Выбрать главу

Затишье? А бывало ли оно по-настоящему? Всегда что-нибудь менялось в энергосистеме — больше или меньше, предвиденное или неожиданное. Система дышала. В разное время суток, в разную погоду, каждый раз иначе. Утром на рассвете люди поднимаются на работу, по всему городу начинает позванивать трамвай… И голос дежурного с центрального пункта запрашивает станции, как они справляются с требованиями проснувшегося потребителя. Вступили первые смены на фабриках и заводах — и тысячи станков, машин припали повсюду к источникам энергии, жадно высасывая резервы.

— Прибавьте нагрузку… Включите добавочный генератор… — резко бросал голос Мартьянова по проводам прямой связи.

А в середине дня, когда по всем графикам полагается установившееся равновесие, в самый солнцепек надвинулась вдруг с юга тень грозовой тучи, — и в наступивших мгновенно сумерках зажглись сразу электрическим светом, как гигантская вспышка, тысячи окон, не спрашивая о том, заготовлено ли на этот случай достаточно энергии. И вслед за тем оттуда, с юга, кричали в ответ, что ударом молнии выбило важный узловой трансформатор и большой участок остался без тока. Надо немедленно, срочно… Вот тебе и затишье!

Тут, за столом дежурного центрального пункта, Григорий Мартьянов впервые почувствовал живой смысл того, что он читал в книгах, проходил по учебникам. И распределение энергии, и потребление, и режим электросетей. Все повторялось не раз на студенческой скамье. Но на деле все это выглядело как-то по-особому: так и в то же время не совсем так, как об этом приходилось читать в тумане предзачетной горячки.

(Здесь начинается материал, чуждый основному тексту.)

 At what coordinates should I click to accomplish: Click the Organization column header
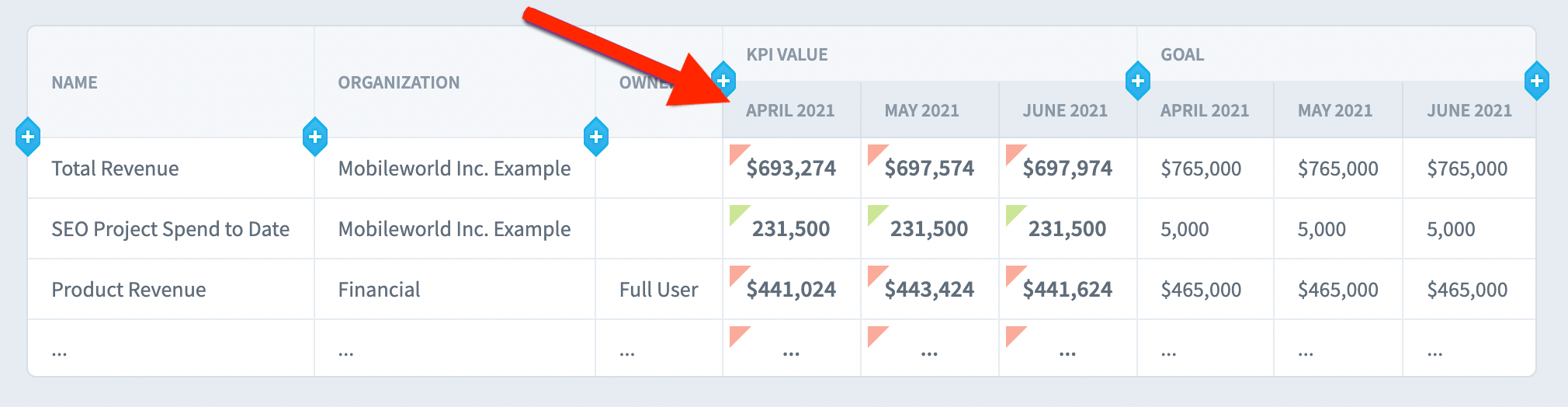[x=399, y=82]
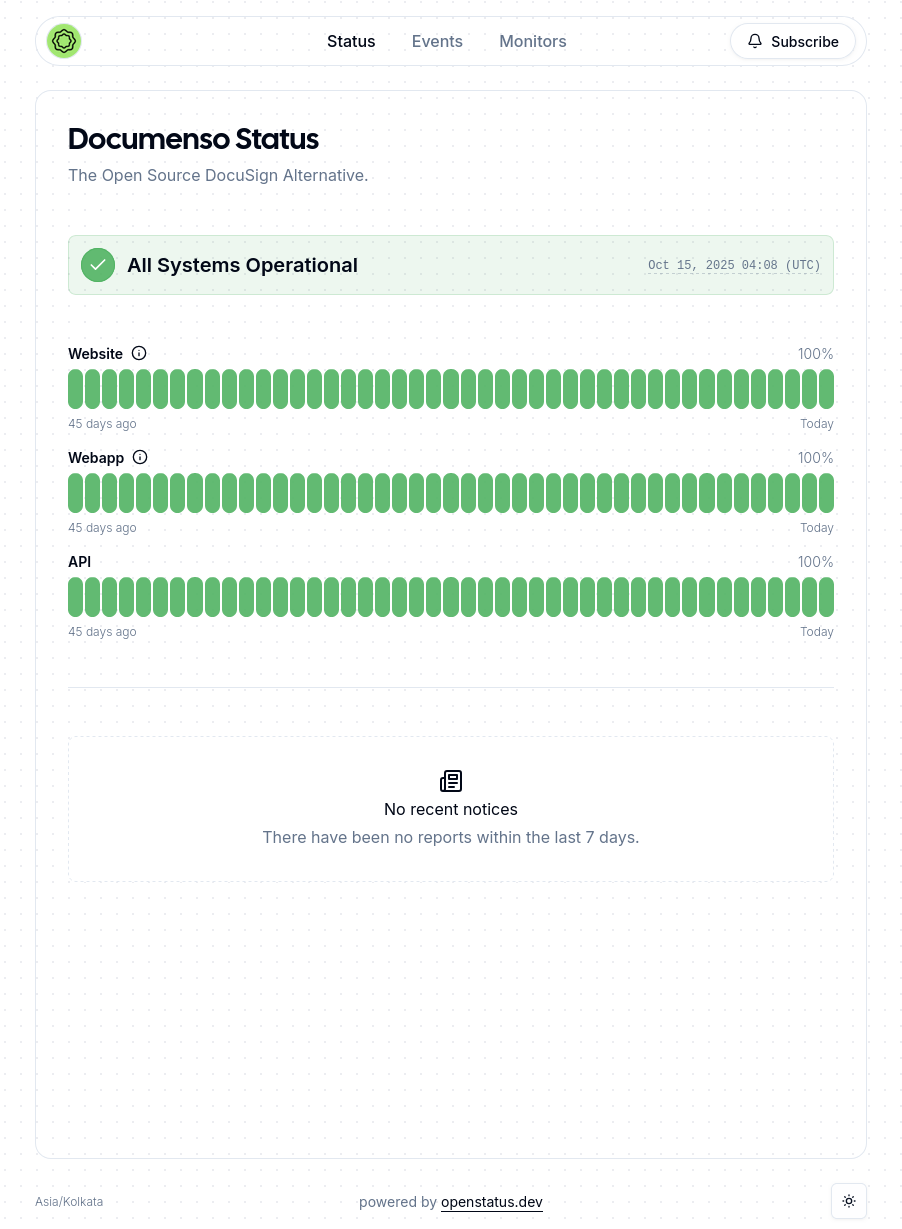Screen dimensions: 902x1229
Task: Click the Asia/Kolkata timezone text
Action: (69, 1202)
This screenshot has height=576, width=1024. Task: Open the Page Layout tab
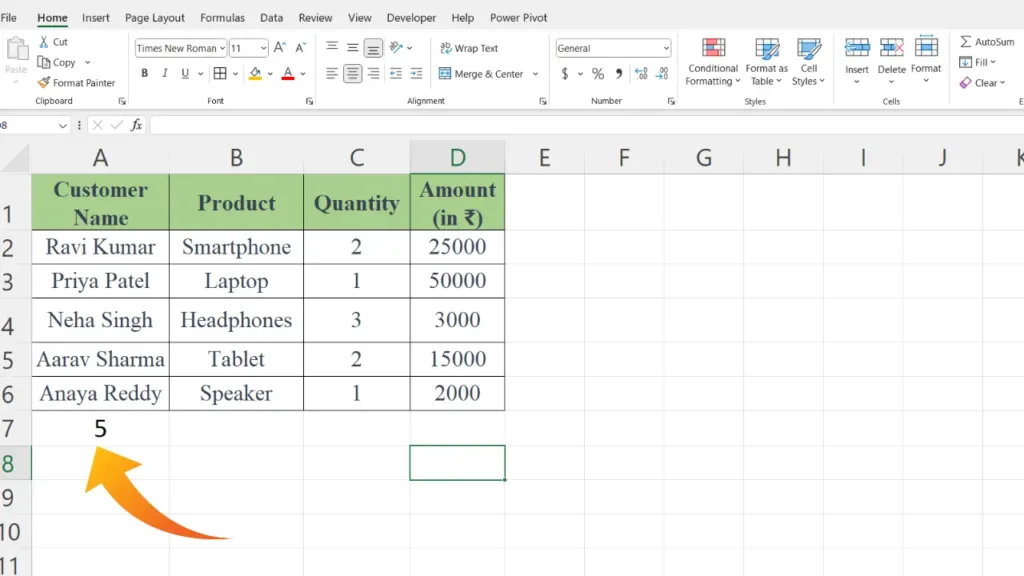pos(155,18)
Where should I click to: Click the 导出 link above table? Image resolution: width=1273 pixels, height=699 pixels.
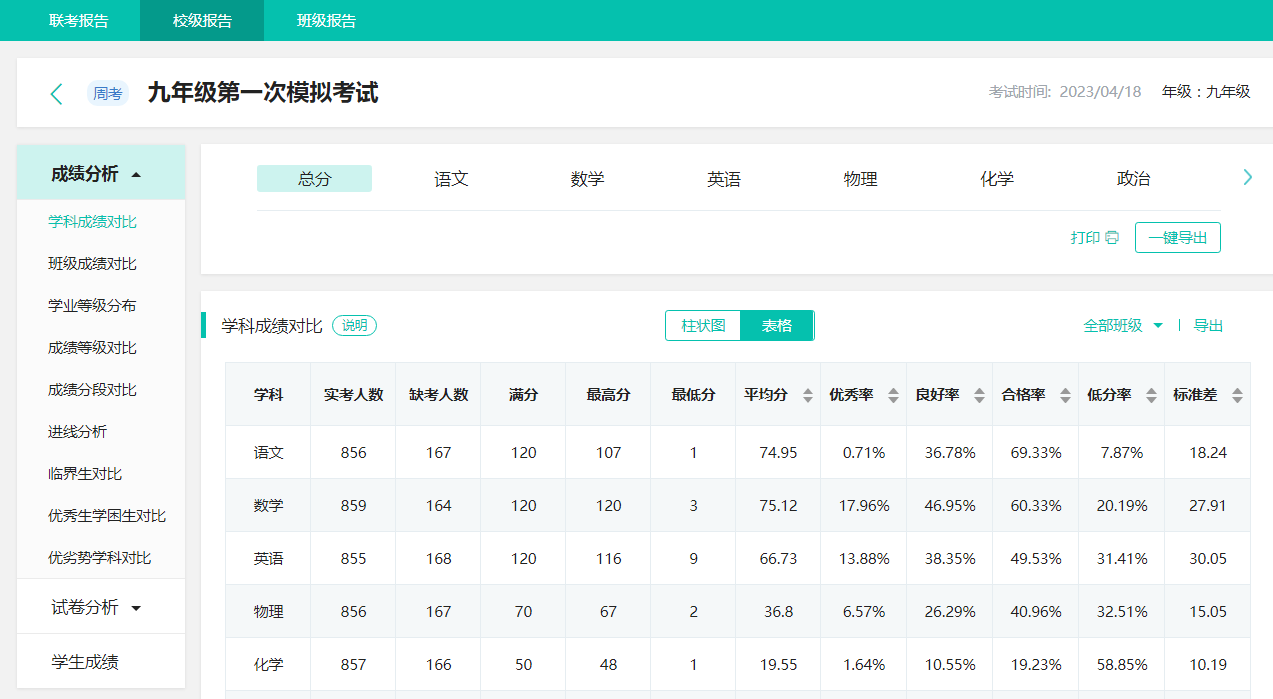coord(1208,325)
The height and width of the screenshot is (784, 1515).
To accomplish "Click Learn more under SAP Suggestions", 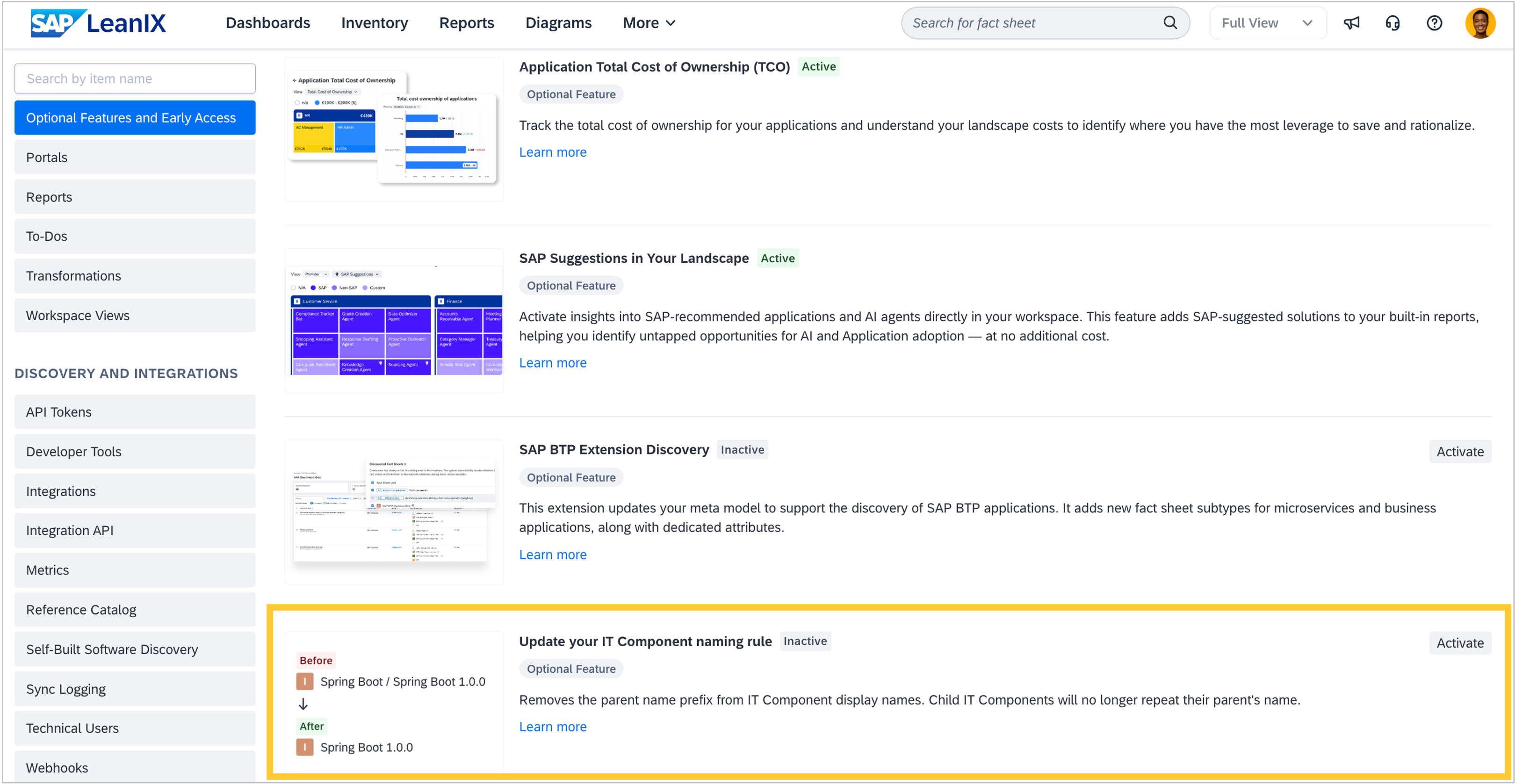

Он ощущает сейчас то большое, живое, властное, что происходит вокруг него, по всей сети объединенной системы, вокруг этой маленькой уединенной комнаты — недремлющей точки где-то на верхнем этаже кирпичного здания с окнами на московскую набережную. Вокруг бьет прибой энергетической жизни, прерывистый, толчками и, как все живое, по-своему изменчивый, капризный. И Григорий Мартьянов, всматриваясь в показания приборов, подозрительно и в то же время с упоением слушает это биение пульса. Вот на старом металлургическом заводе запустили мощный прокатный стан. Вот на другом участке, у северного городка, запалили электродуговые печи. Вот начинается театральный час, и во всех залах загораются люстры, софиты, лампионы… Волна приходит за волной.

В такие часы энергии часто не хватало, несмотря на все приказы дежурного: «Включите резерв! Включите резерв!» Откуда ее занять? За счет чего? У кого отнять, кому дать? Это не был тот голод первых лет революции, когда в темный декабрьский студеный вечер, чтобы зажечь на Съезде Советов огромную карту будущей электрификации России, пришлось погасить свет в домах всего города. Нет, теперь это была «нехватка роста», как выразился тогда докладчик от городского комитета. Старая Москва, ставшая молодой красной столицей, переживала бурное развитие, притягивала к себе людей, наполнялась движением, набиралась сил. Непрерывно в ней что-нибудь восстанавливалось, расширялось, заново отстраивалось. И все требовало энергии, новой добавочной энергии. И чтобы поддерживать пульс вечерней жизни большой столицы, как это подобает ее имени, ее значению, чтобы в залах и клубах могли происходить собрания, конференции, конгрессы и съезды, чтобы громыхающий труженик-трамвай мог непрерывно развозить десятки тысяч жителей, чтобы непревзойденный русский балет мог выступать на сцене Большого театра, чтобы тысячи голов могли склониться над книгой за столами публичных библиотек при свете уютных настольных ламп… — надо было собирать энергию по всем звеньям системы. И даже где-то отнимать ее. Даже при том, что в общем строю стояли новые мощные станции и что все они, казалось, дрожали от гула работы предельного напряжения — светлые очаги, раскиданные во мгле пространств центральной полосы России. И тогда в разных районах, на долгое или на короткое время, в лампочках вдруг таял свет и люди, глядя на них, говорили: «Ну, вот опять!..»

Это дежурный инженер центрального пункта Григорий Мартьянов, поглядывая на список потребителей, отдавал распоряжения:

— Снимите с напряжения объект номер один, четыре, шесть… Шесть, слышите? Не семь, а шесть…

Каждый раз там, на станциях, были недовольны. Почему опять должен страдать их район? Конечно, объединенная система, общие интересы — все понятно. Но когда у тебя в районе целый участок остается без тока и ты отнимаешь его у «своих», то посудите сами… И дежурные на станциях пробовали не то что протестовать — протестовать они не имели права, ну хотя бы разжалобить, тронуть на «слезу».